» Record set
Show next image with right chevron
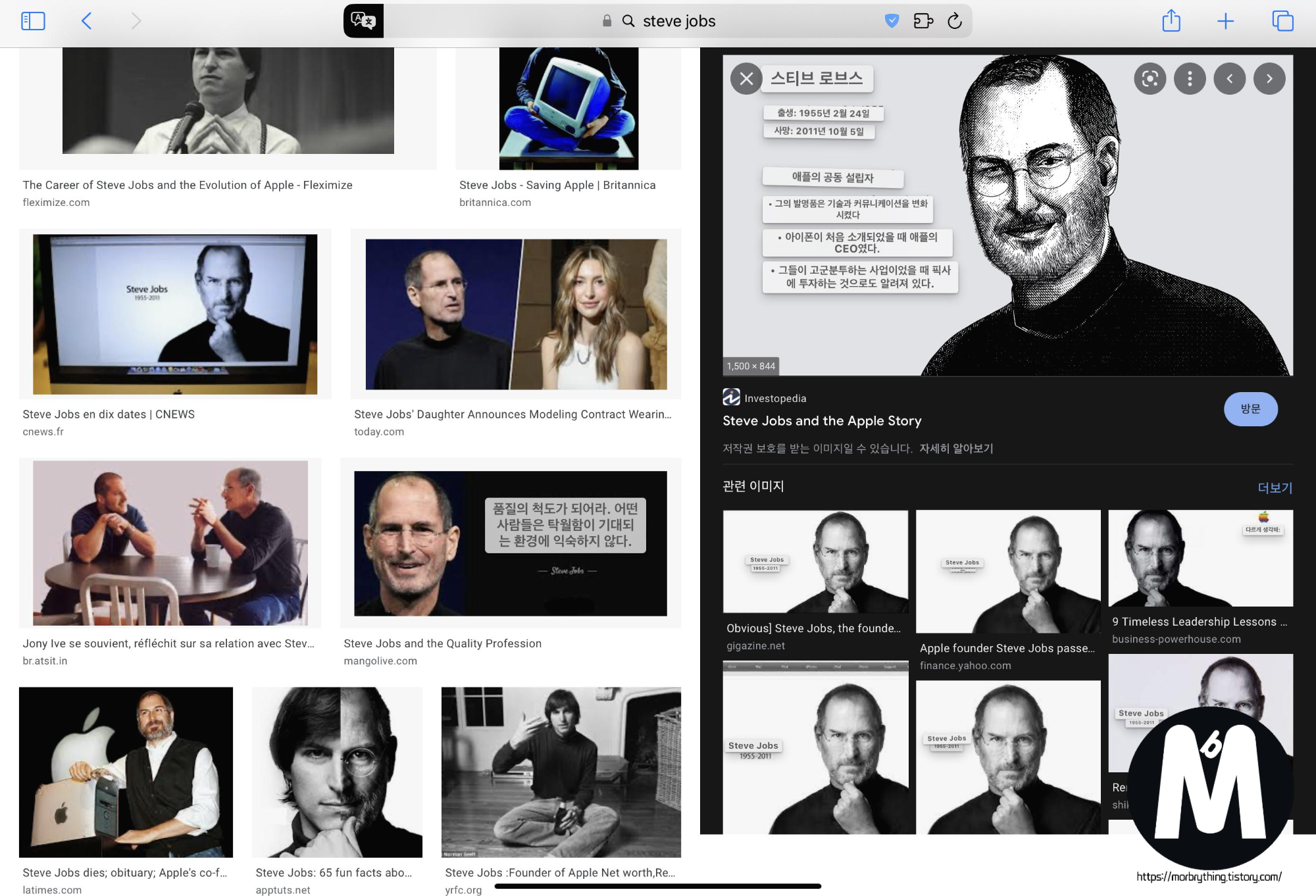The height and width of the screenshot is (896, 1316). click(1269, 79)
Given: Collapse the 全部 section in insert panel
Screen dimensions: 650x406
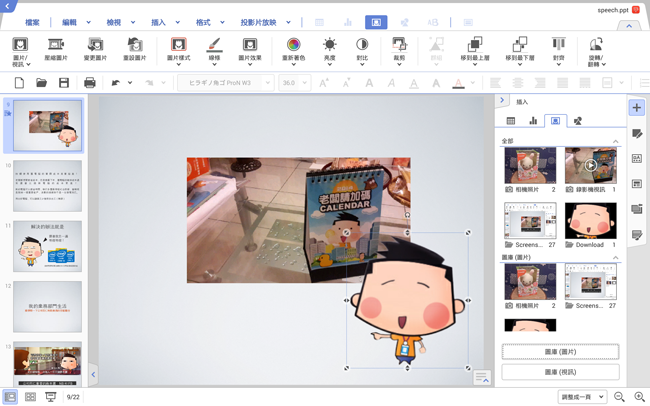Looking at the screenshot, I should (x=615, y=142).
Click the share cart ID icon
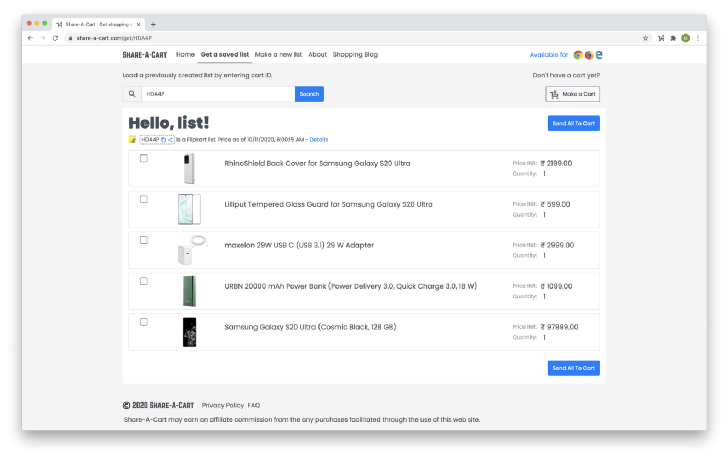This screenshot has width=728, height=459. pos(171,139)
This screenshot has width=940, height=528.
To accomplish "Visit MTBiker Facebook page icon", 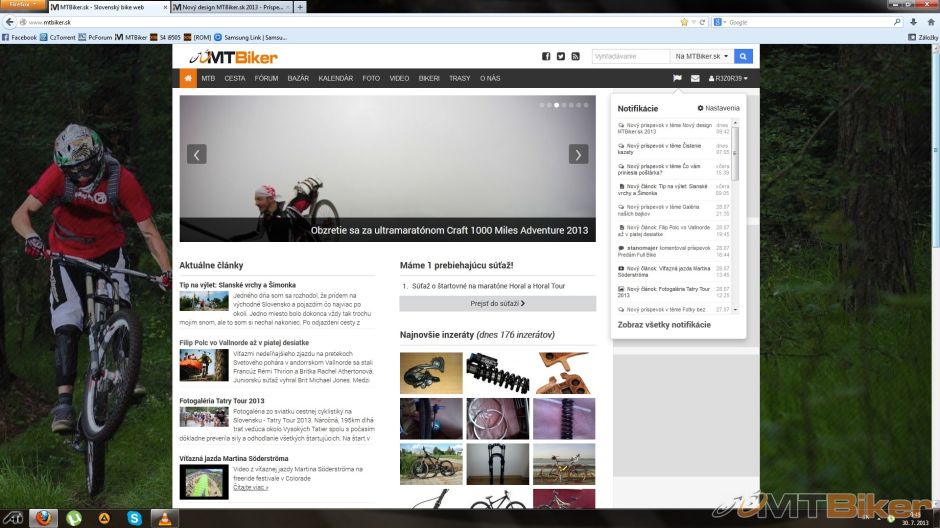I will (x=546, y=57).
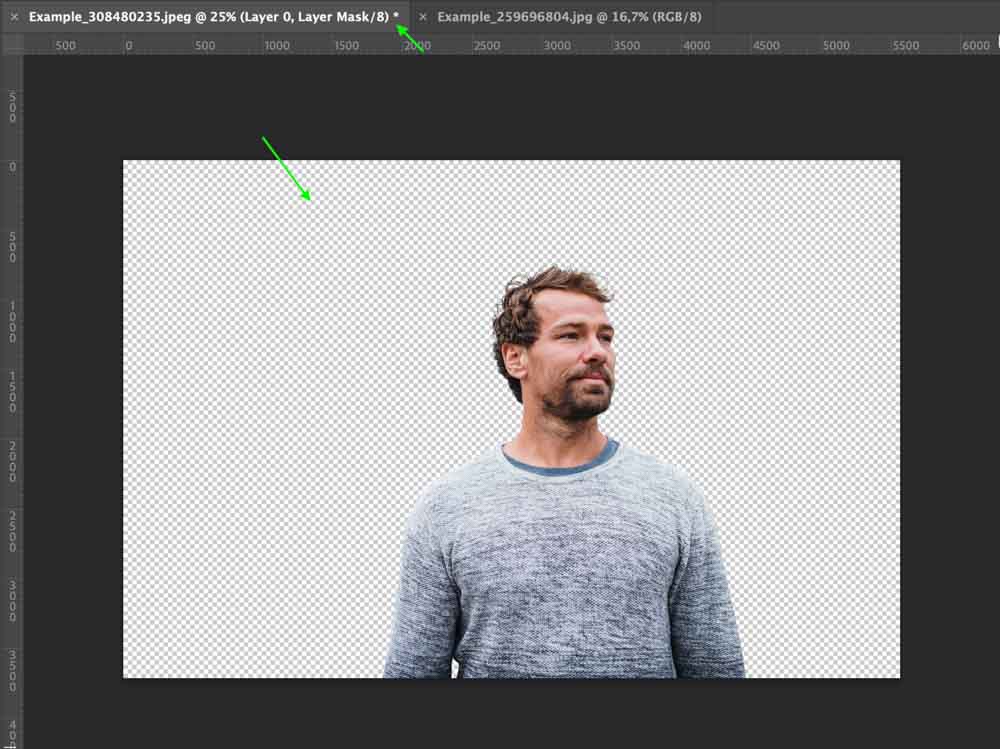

» Stated problem
Rewrite the rows above, from the line containing "Given: Collapse the" up to and including the line containing "This screenshot has width=728, height=459.", as a two-column CSV with the columns "instruction" and "response". Put each row's text and its answer in one quoted field apiece with line breaks replaced by spaces, and leave the pictures out.

» The result
instruction,response
"Given: Collapse the 全部 section in insert panel Screen dimensions: 650x406","Looking at the screenshot, I should (x=615, y=142)."
"Click the share cart ID icon","This screenshot has width=728, height=459. pos(171,139)"